Changing minds and behaviors
Dr. Aparna Kumar is an Assistant Professor at Thomas Jefferson University and a founding member of Dear Pandemic, the website that helps to make sense, for the general public, of the confusing information surrounding Covid-19; there are many things she and her teams at both Jefferson and Dear Pandemic have learned.
Critically: The strongest predictor of whether a child will be vaccinated is their parents’ vaccination status. That’s not to say that it’s a one-to-one matchup, wherein all vaccinated adults will vaccinate their children. Instead, she says, “There are many factors that seem to influence the decision to vaccinate a child. Unfortunately, age is one of them and people seem less likely to make this decision if they have a younger child.”
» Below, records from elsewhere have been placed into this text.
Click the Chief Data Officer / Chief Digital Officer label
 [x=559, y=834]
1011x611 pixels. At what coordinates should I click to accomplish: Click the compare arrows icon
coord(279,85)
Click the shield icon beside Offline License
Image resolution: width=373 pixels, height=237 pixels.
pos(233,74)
She thinks of it this way:
- If I am a parent and I am vaccinated, I am more likely to consider vaccinating my child.
- But I am less likely to vaccinate my child than I am myself. Primary concerns include: safety, waiting for real-world studies (reactions, potential side effects), and assessment of risk vs. benefit (viewing children as lower risk—which is not entirely wrong but also not a population-based approach to considering an individual decision).
- I am more likely to vaccinate my child than someone who is not vaccinated. But, I still may be hesitant.
- If I am unvaccinated, I am much less likely to vaccinate my child.
Rates may not exactly match parent to child, when we consider this unofficial flowchart. But a new Kaiser Family Foundation survey found that 34 percent of parents whose children are 5-11 said they would have their children vaccinated as soon as possible, an increase from 26 percent in July.
Kumar believes that we have to come to those who are hesitant with real empathy, trying to understand what their concerns are—and addressing them, one by one. And so she, like Garrow and Shen and Klock, believe that vaccinating as many children as possible will come down to a multipronged, multifaceted approach. We have to keep the information coming in culturally sensitive ways. We have to provide convenient access to the vaccine. And we have to tap into people’s motivations, incentives, for behavior change.
“What’s the reward for people when it comes to vaccinating their children?” Kumar asks. “Is it getting your child back to activities? Enabling them to be more comfortable in school? Feeling safe in your own daily activities? The reality is that it’s going to be different for different groups of people. And the more trusted messengers people have in their lives, the more helpful that will be. People need to hear it in a million different ways. They [need to] read it, hear it, talk to someone. And those one-on-one conversations and endorsements are the biggest change factors for people.”
The bottom line: There will be no one silver bullet to rolling out the children’s vaccine. The “magic” will come down to no fairy dust at all, but instead education, execution, empathy, and adaptability.
“The thing that we’ve learned,” says Garrow, “is that what is needed at any one time with the vaccine rollout changes over time.”
But the thing the planet needs is unwavering. As Shen says, “It’s in public health’s best interest—it’s in the world’s interest—to vaccinate as many people as soon as possible. I know my 10-year-old is ready. Her sleeve is rolled up.”